- [TEXT EXTRACT]

The canyon was so different from what we saw at the Grand Canyon, Kings Canyon, Zion, or Bryce Canyon. Its dark grey walls were streaked with white and fell in dramatic jags more than 2000 feet to the Gunnison River below. While Josh and I were enjoying the beauty of the overlook, the kids started working on their junior ranger booklets. I couldn’t keep myself from occasionally checking out the stability of the overlook structure because the steep canyon walls meant that there was nothing to break a fall to the bottom. *shudder*
Since it was nearly lunch time, we decided to head back to Montrose, let the kids work on their booklets during lunch, and then drive back afterward to see more of the park. We found a brewpub called Horsefly Brewing Company that was highly rated online, and while the food was good, the kids had plenty of time to work on their booklets because the kitchen was painfully slow.
Participation in a ranger-led program was required to earn the junior ranger badge at this park, so back at the park we joined one already in progress on the 1.6 mile Warner Point Trail. Juniper and pinyon pines lined the trail, and Josh and the kids followed the junior ranger book’s directions to get an up close look at the forest floor.

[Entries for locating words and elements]

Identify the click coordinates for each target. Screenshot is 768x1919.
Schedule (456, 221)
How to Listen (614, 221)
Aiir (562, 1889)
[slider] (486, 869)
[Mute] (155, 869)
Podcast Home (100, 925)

- [PROBLEMS]
• 1. In the travel account, how far do the canyon walls drop to the Gunnison River?
• 2. Copy word for word the part of the travel account between "Participation in a" and "the forest floor.", inclusive.
These lines aren't needed.

- [ANSWERS TO THE PROBLEMS]
• 1. More than 2000 feet.

• 2.
Participation in a ranger-led program was required to earn the junior ranger badge at this park, so back at the park we joined one already in progress on the 1.6 mile Warner Point Trail. Juniper and pinyon pines lined the trail, and Josh and the kids followed the junior ranger book’s directions to get an up close look at the forest floor.